On Tuesday, OpenAI, the company behind the viral chatbot ChatGPT, said: released the tool Detect if a chunk of text was written by an AI or a human. Unfortunately, in 4 times he is only accurate once.
“Our classifier is not completely reliable,” the company wrote in a blog post on its website. “We are making [it] It’s published to get feedback on whether such imperfect tools are useful. ”
OpenAI found that its detection tools correctly identified 26% of text written by AI as “likely written by AI” and incorrectly identified human-written text as written by AI 9% of the time. claimed to have labeled
Since its launch in November, ChatGPT has become a worldwide favourite, answering all kinds of questions with seemingly intelligent answers.last week was report ChatGPT passed the final exam for the Wharton School MBA program at the University of Pennsylvania.
Bots have caused particular concern among academics worried about high school and college students using bots to complete their homework and assignments. became darling Professors are all over the place after setting up a website that can detect if a sentence was created using ChatGPT.
OpenAI seems to be aware of the problem. “We are working with US educators to learn what they are seeing in the classroom and discuss ChatGPT’s capabilities and limitations. As we learn, we will continue to expand our outreach.” ‘, the company wrote in a statement.
Still, with OpenAI’s own endorsement and BuzzFeed News’ completely unscientific testing, no one should rely solely on the company’s detection tools.

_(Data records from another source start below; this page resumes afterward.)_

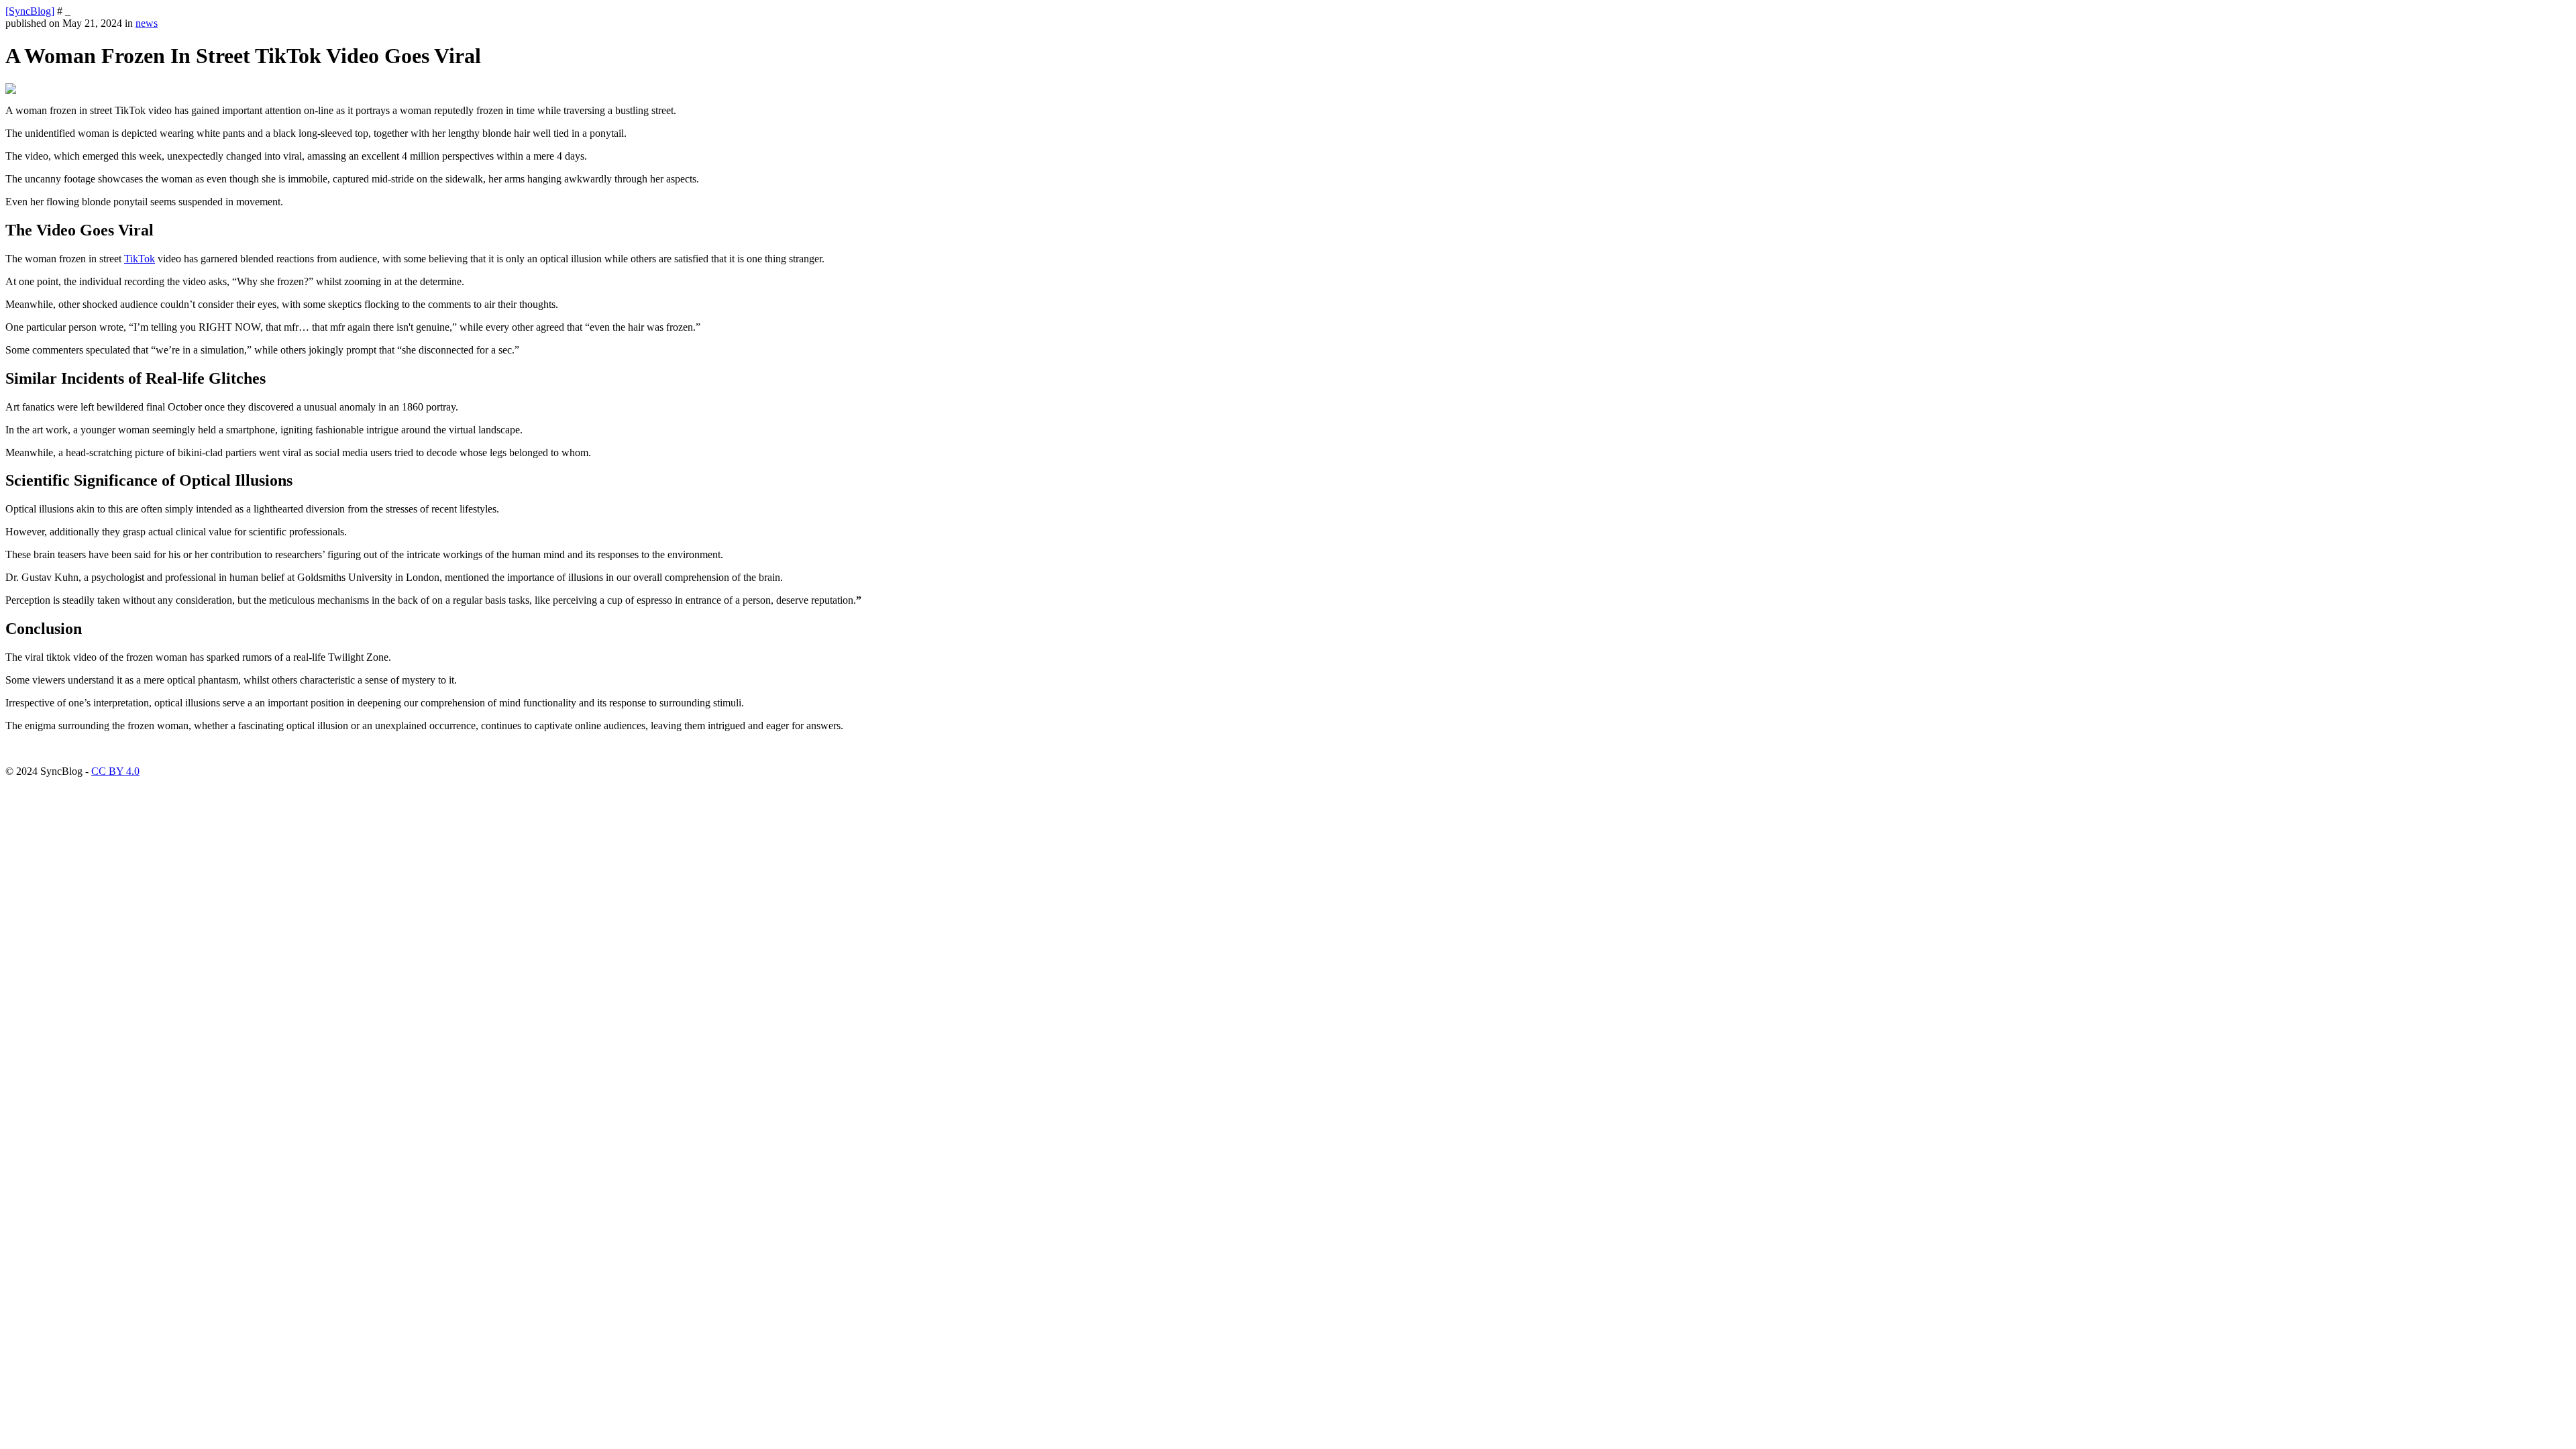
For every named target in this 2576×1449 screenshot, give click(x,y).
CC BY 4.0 (115, 771)
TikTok (139, 258)
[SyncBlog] (29, 11)
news (147, 23)
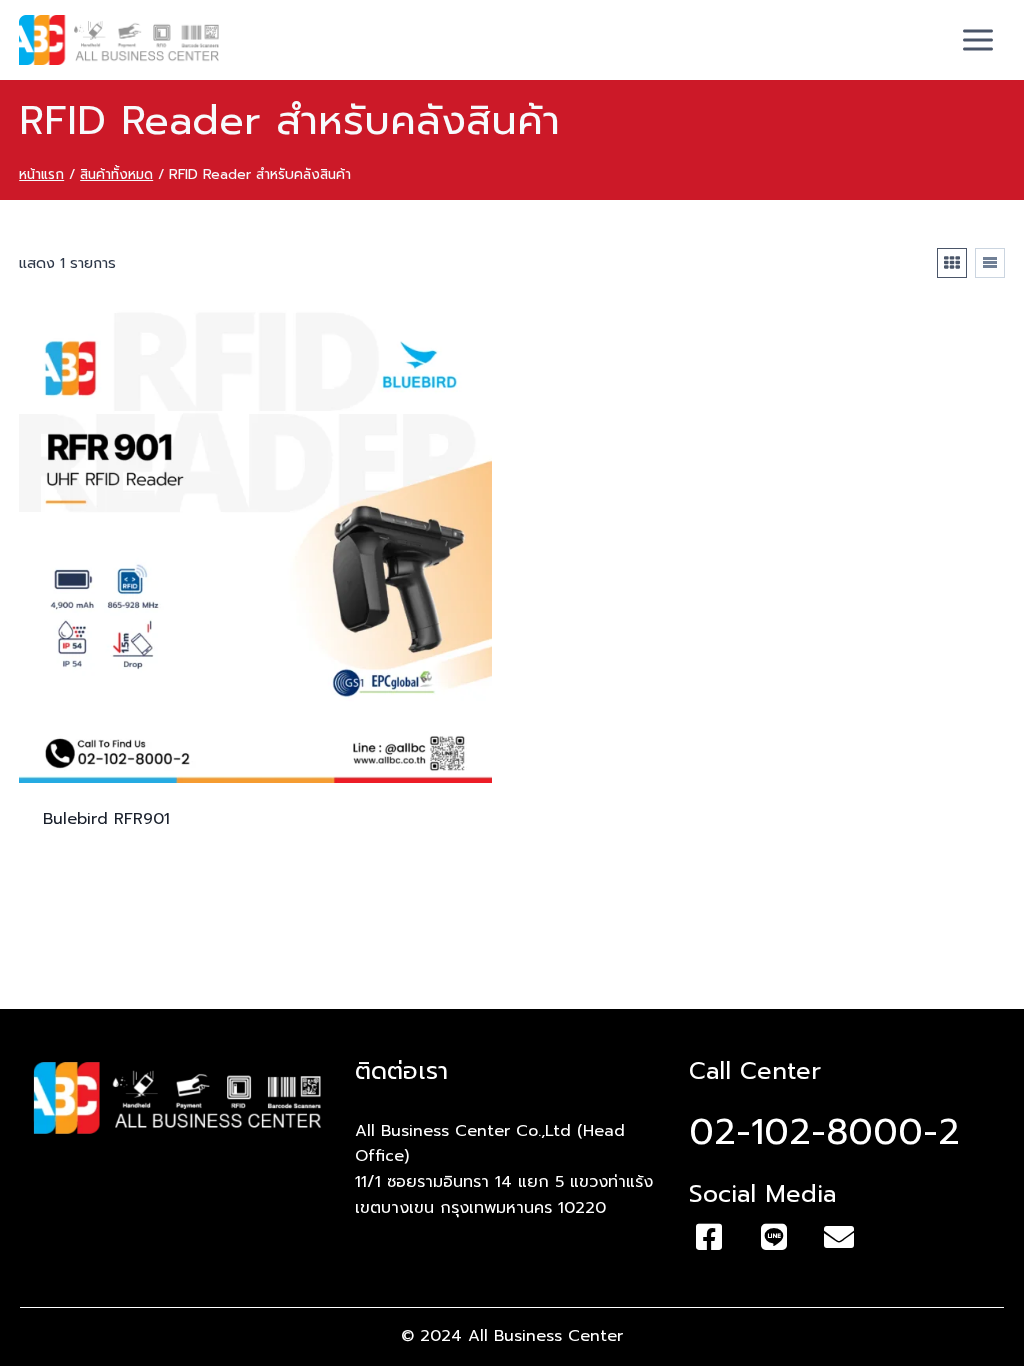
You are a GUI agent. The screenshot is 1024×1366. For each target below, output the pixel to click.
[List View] (990, 263)
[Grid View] (952, 263)
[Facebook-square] (709, 1237)
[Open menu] (978, 39)
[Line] (774, 1237)
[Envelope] (839, 1237)
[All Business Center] (119, 40)
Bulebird (106, 819)
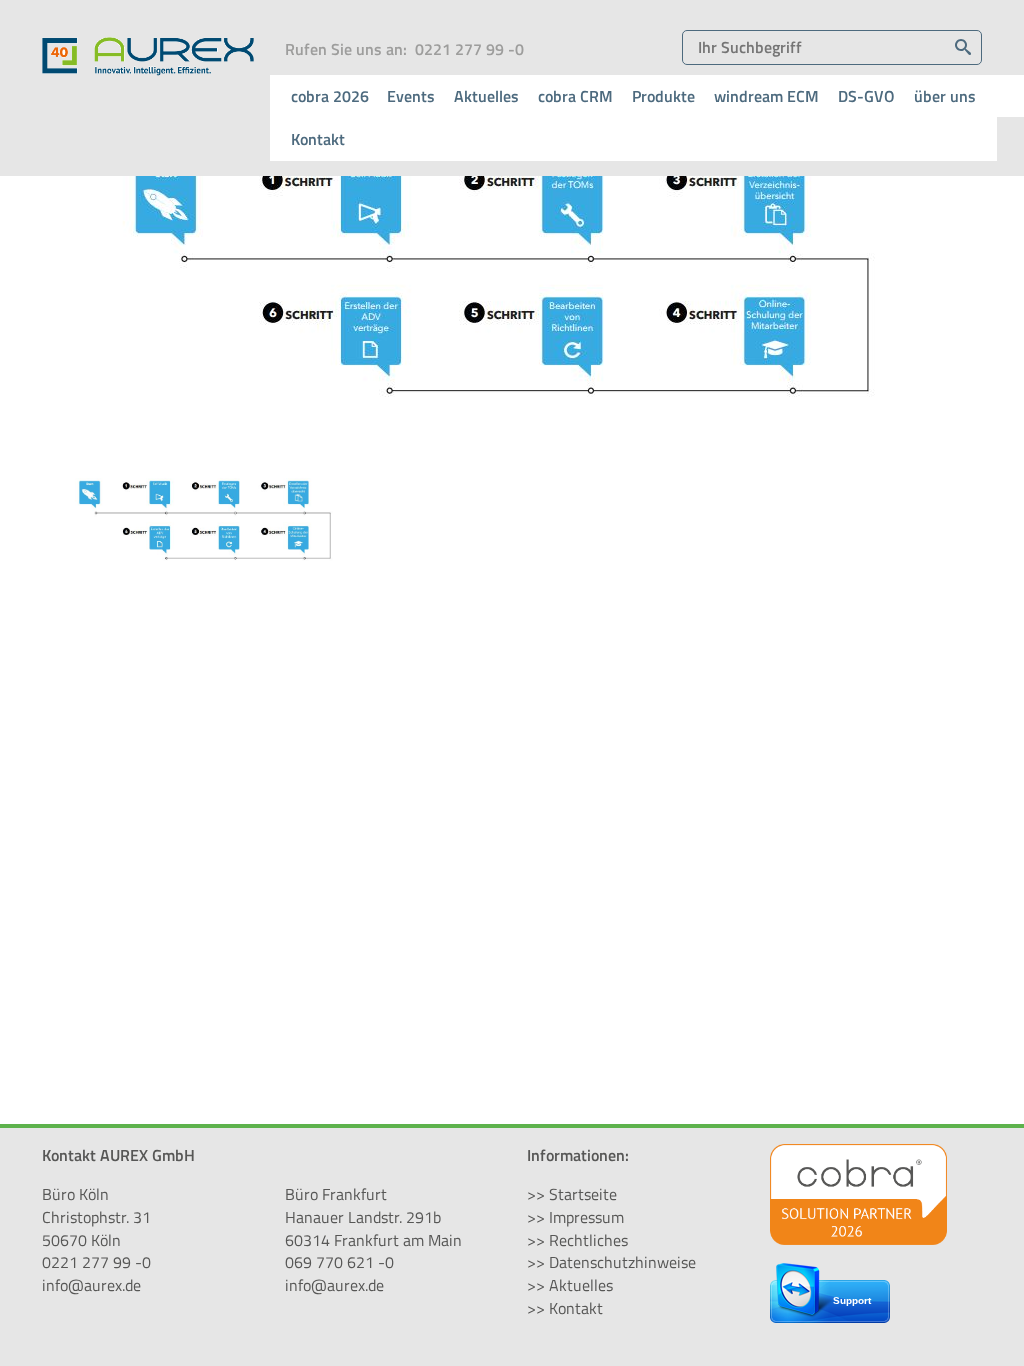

We asked ChatGPT to write 300 words each about Joe Biden, Kim Kardashian, and Ron DeSantis, and used OpenAI’s own tool to detect if the AI wrote the text. I got three different results. Tool said it was “very unlikely” that the article on Biden was generated by his AI, and that it was “probably” possible that the article on Kardashian was generated by his AI. The tool was “unclear” about whether his DeSantis article generated by ChatGPT was generated by his AI.
Others who played with the detection tool found it messed up pretty spectacularly.When Sam Biddle of The Intercept pasted a chunk of Bible text, OpenAI’s tool found that He said it was “highly likely” that it was generated by AI.